• Data lines
▬▬▬▬▬▬▬▬▬▬

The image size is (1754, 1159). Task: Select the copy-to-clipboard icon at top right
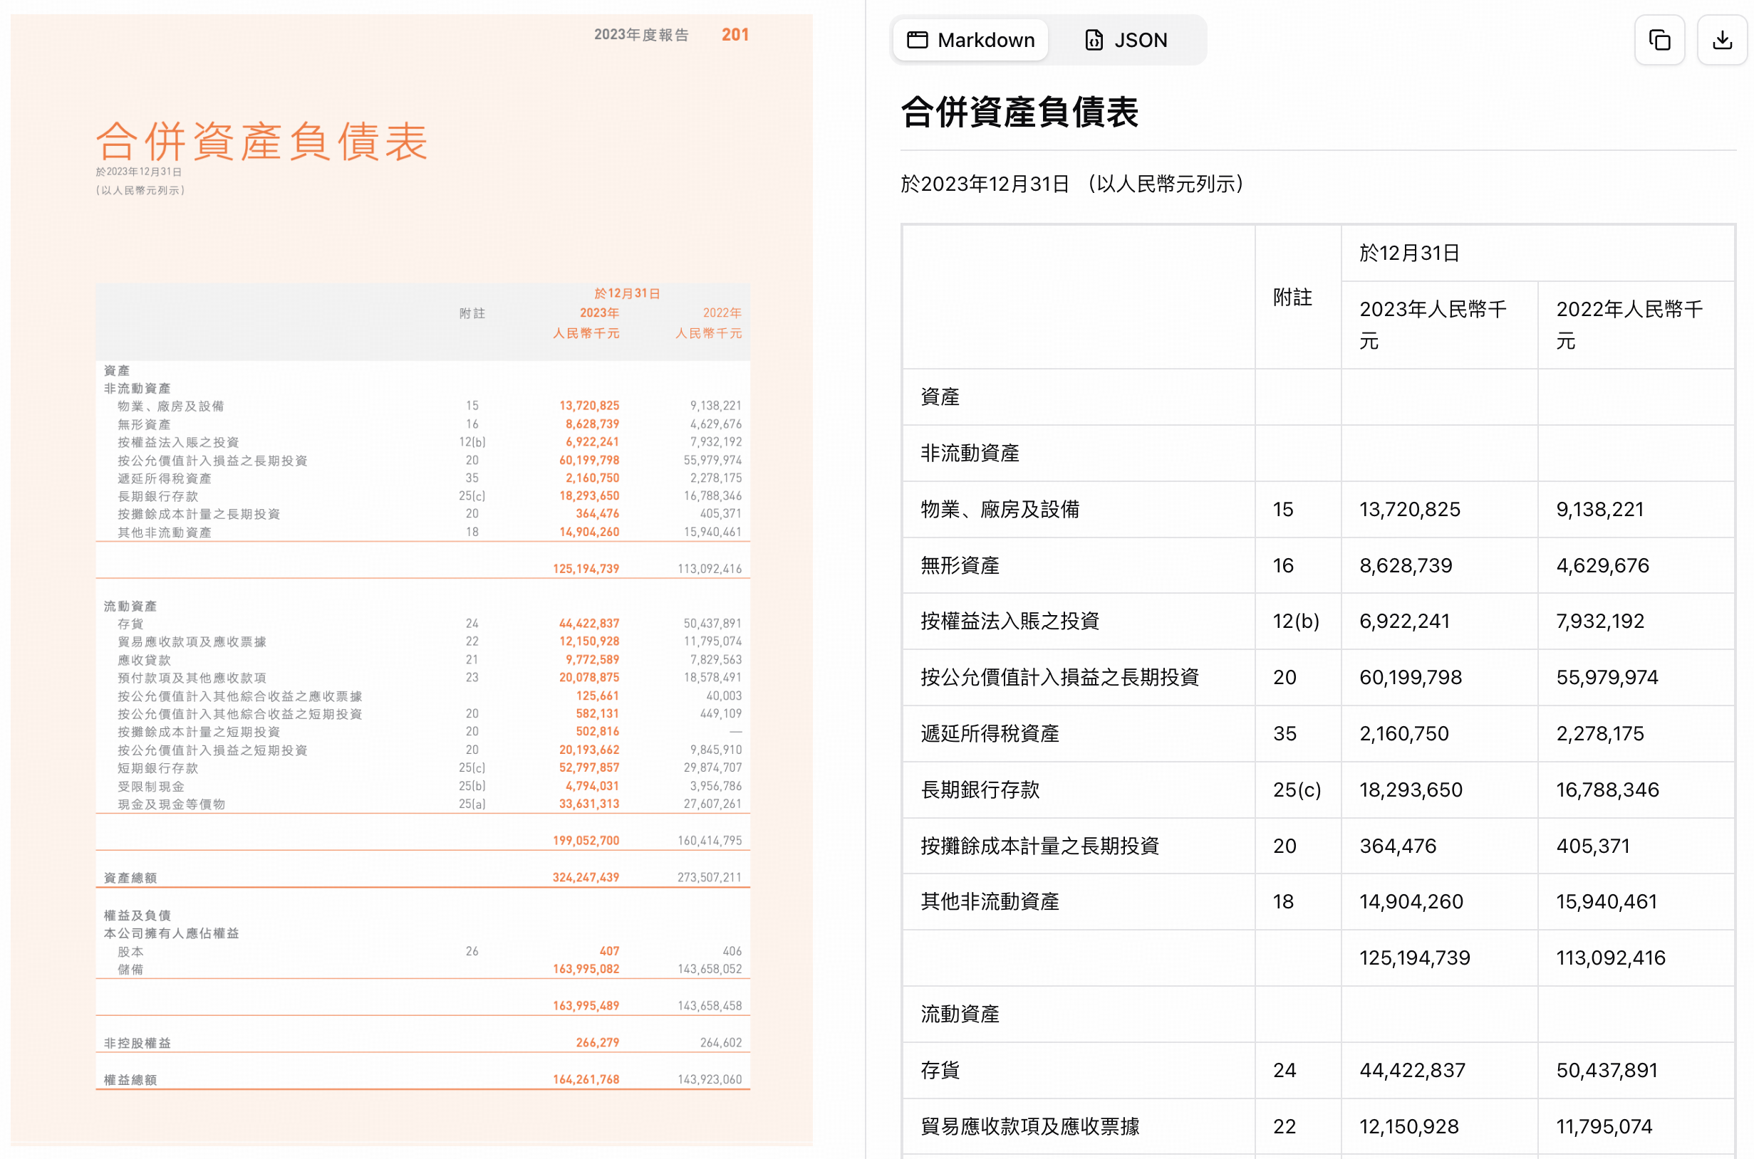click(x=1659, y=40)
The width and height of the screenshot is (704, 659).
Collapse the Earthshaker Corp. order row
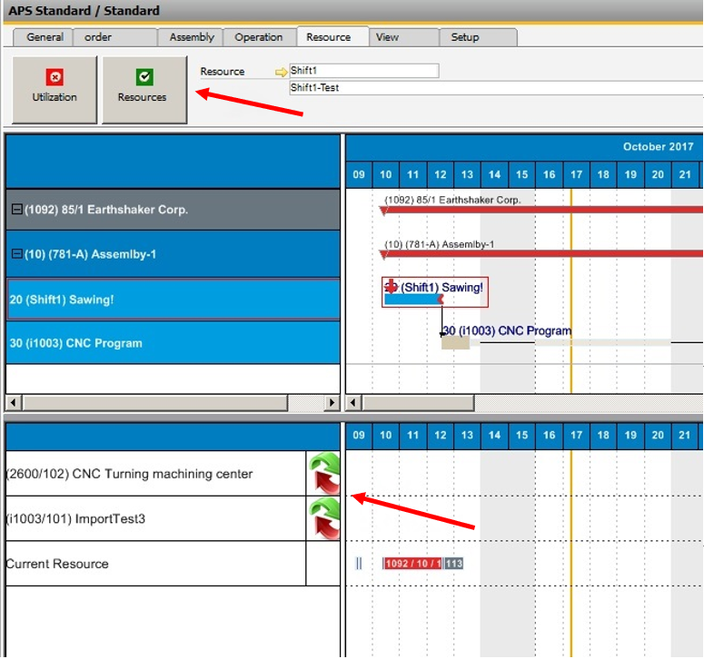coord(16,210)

▬▬▬▬▬▬▬▬▬▬

• Problem statement
How many lines in the rows above contain the string "height"? Case matters, and the reply should be the number alone.

• Result of this task
1